## WHAT TO PRODUCE
Copy out the lines below that hold the word "computer".

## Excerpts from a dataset

▼

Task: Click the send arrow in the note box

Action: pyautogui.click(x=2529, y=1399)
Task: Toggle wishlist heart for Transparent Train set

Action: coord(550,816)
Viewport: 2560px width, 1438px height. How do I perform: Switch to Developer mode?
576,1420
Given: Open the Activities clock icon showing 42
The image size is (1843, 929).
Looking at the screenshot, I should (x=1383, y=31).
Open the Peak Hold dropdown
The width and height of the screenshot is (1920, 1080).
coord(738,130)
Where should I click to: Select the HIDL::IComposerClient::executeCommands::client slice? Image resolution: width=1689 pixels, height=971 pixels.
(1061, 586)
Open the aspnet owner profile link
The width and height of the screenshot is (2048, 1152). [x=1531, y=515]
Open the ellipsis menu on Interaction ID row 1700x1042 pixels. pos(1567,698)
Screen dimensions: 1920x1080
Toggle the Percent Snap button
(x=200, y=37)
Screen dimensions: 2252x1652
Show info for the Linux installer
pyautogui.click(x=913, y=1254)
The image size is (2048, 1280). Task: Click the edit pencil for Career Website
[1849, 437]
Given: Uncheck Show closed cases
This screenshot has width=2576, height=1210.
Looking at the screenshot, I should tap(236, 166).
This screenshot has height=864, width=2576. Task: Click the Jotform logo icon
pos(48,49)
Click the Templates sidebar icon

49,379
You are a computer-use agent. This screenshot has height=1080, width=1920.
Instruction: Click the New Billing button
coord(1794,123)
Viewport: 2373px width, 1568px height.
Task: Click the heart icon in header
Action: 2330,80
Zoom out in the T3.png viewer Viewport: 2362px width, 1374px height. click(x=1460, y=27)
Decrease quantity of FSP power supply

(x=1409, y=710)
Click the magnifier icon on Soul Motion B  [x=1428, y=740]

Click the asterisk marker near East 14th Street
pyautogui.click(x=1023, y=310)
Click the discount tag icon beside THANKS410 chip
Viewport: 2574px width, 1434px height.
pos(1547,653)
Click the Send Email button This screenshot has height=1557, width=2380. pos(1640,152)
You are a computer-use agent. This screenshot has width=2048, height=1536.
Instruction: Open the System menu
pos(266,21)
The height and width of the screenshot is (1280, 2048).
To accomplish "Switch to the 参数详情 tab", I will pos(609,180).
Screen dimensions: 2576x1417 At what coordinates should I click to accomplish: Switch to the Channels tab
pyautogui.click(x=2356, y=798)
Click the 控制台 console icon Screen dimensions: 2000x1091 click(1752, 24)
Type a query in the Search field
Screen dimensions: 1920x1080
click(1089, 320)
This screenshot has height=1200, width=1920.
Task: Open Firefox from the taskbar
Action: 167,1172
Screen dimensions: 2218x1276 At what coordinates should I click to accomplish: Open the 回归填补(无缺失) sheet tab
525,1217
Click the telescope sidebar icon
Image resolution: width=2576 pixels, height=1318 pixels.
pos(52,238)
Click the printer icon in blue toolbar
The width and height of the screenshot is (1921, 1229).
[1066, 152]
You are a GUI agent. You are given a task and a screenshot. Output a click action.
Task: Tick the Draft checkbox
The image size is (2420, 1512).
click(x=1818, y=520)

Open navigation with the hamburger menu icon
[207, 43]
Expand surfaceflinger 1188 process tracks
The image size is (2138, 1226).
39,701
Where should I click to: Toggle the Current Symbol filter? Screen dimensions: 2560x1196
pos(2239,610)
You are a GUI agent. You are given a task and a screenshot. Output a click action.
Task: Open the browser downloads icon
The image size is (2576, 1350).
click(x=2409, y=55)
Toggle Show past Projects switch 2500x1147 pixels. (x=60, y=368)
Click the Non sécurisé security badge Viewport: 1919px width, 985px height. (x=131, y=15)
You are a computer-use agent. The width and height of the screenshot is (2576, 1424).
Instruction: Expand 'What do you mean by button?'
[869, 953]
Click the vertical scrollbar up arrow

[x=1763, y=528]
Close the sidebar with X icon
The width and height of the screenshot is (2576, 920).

▲

## PROBLEM SOLUTION
You are a computer-use agent. This screenshot has height=1080, width=1920.
You are a computer-use agent. This screenshot has width=2048, height=1536.
You are a computer-use agent. The width and height of the screenshot is (2576, 1424).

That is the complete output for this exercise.